D’après : France Culture - Chloé Leprince – 07 jan 2022 & Jérôme Prieur (« Le Mur de l'Atlantique, monument de la collaboration », 2010), un livre chez Denoël et un film.

On dit de longue date que les bunkers des côtes françaises ont été construits par les Allemands, ou leurs prisonniers. En fait, le secteur du BTP a largement profité du vaste chantier que fut le "mur de l'Atlantique", de 1942 à 1944, sous l'autorité immédiate de Hitler.

Septembre 1942, visite du "mur de l'Atlantique". La direction 40, du 23 mars 1942, indiquait : "On doit observer spécialement les préparatifs anglais de débarquement sur la côte, opérations pour lesquels l'ennemi dispose de nombreux navires blindés• Crédits : Gamma Keystone - Getty

.           … D’un point de vue lexical depuis le passage (tardif) du mot des langues anglo-saxonnes jusqu’au français, un bunker se dit aussi d’une soute. Parce qu’il fut plus souvent d’abord un banc-coffre ou une cachette au fond de la cale d’un navire avant de devenir une casemate fortifiée durant la Grande guerre ; avec le bunker la mise à l’abri tient aussi d’un escamotage, comme si on enterrait quelque chose pour le subtiliser à la vue … et peut-être à la connaissance.
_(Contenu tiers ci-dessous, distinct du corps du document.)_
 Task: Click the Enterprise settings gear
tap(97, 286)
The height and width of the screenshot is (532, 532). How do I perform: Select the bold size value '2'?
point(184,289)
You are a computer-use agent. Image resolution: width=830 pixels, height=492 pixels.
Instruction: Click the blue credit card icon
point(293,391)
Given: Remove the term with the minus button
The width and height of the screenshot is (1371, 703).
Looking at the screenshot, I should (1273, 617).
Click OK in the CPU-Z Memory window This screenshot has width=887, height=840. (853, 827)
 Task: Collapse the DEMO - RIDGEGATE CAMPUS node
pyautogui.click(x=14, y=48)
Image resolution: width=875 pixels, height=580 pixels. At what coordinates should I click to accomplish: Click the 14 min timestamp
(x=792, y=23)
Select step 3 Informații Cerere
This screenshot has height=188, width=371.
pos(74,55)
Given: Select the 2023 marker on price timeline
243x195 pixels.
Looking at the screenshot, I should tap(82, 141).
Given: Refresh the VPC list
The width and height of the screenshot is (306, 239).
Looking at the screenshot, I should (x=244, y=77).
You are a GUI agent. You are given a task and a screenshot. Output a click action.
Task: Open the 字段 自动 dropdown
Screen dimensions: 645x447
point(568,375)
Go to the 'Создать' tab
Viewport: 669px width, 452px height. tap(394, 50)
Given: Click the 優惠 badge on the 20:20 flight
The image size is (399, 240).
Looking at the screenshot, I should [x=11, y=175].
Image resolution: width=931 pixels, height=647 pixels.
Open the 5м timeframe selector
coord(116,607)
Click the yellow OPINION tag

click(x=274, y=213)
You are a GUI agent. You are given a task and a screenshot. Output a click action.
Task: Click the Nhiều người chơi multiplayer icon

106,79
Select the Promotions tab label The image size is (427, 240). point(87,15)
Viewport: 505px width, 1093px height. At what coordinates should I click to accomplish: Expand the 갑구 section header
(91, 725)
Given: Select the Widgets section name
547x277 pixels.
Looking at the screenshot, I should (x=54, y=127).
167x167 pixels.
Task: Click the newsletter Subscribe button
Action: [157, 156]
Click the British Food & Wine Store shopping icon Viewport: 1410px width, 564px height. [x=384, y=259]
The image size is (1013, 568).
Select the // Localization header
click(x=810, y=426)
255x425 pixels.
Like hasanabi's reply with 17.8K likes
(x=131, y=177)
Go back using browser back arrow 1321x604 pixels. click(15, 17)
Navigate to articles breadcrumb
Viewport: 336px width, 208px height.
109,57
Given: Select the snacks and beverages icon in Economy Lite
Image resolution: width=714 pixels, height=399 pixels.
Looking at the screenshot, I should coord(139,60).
… Face au lieu commun d’une “Allemagne année zéro” (“ Ca n’existe pas ”), avec l’idée qu’un grand nettoyage, côté allemand par le IIIe Reich, aurait été possible, par la destruction de quantité de bunkers qui avaient été construits pour “la ligne Siegfried”, d’aucuns pourraient se féliciter qu’au contraire la France ait conservé son chapelet de blockhaus du nord des côtes de la Manche jusqu’au sud de son rivage atlantique. … Un rideau de 8.000 édifices de béton (plutôt que les 15.000 envisagés à l’origine) construits à partir de 1942 ourle en effet les côtes françaises, même si certains, en Gironde par exemple, ont fondu dans l’eau avec la montée des eaux. L’immense majorité des édifices en revanche a tenu bon, et défie toujours le temps, le sel et la météo … Sauf que la silhouette de ces milliers de blockhaus porte en fait une mémoire en faux-ami, qui, elle aussi, confine parfois à la cécité.

Une tactique hitlérienne, face à une stratégie bousculée

.           Comme un galon de béton armé, ces casemates connurent des usages divers, du logement de troupes au poste d’observation en passant par des abris destinés aux armes. Mais toutes matérialiseront la décision de Hitler de créer un ouvrage défensif une fois la guerre mondialisée, fin 1941, après la rupture le 22 juin du pacte germano-soviétique et dans la foulée de Pearl Harbor, l’entrée en guerre des Etats-Unis, le 11 décembre de cette année-là.

Un peu plus tôt, des plans impérialistes avaient bien élaboré l’invasion de la Grande-Bretagne par l’armée du Reich depuis l’extrême Nord des côtes françaises. Mais la fin de l’année 1941 fut celle d’un tournant stratégique, l’heure n’étant plus tant à de nouveaux appétits boursouflés qu’à une volonté de se claquemurer derrière des parapets à flanc de roche. Ces miradors façonnés à raison de ciment, de graviers et de sable avaient la vue imprenable, mais des fenêtres étroites. Car à mesure que le conflit basculait dans une phase d’enlisement, le Führer revoyait ses plans et, c’est pour cela qu’il avait notamment eu l’idée de ce bourdon de béton destiné à couturer les positions allemandes sur le sol français dans le but de les protéger.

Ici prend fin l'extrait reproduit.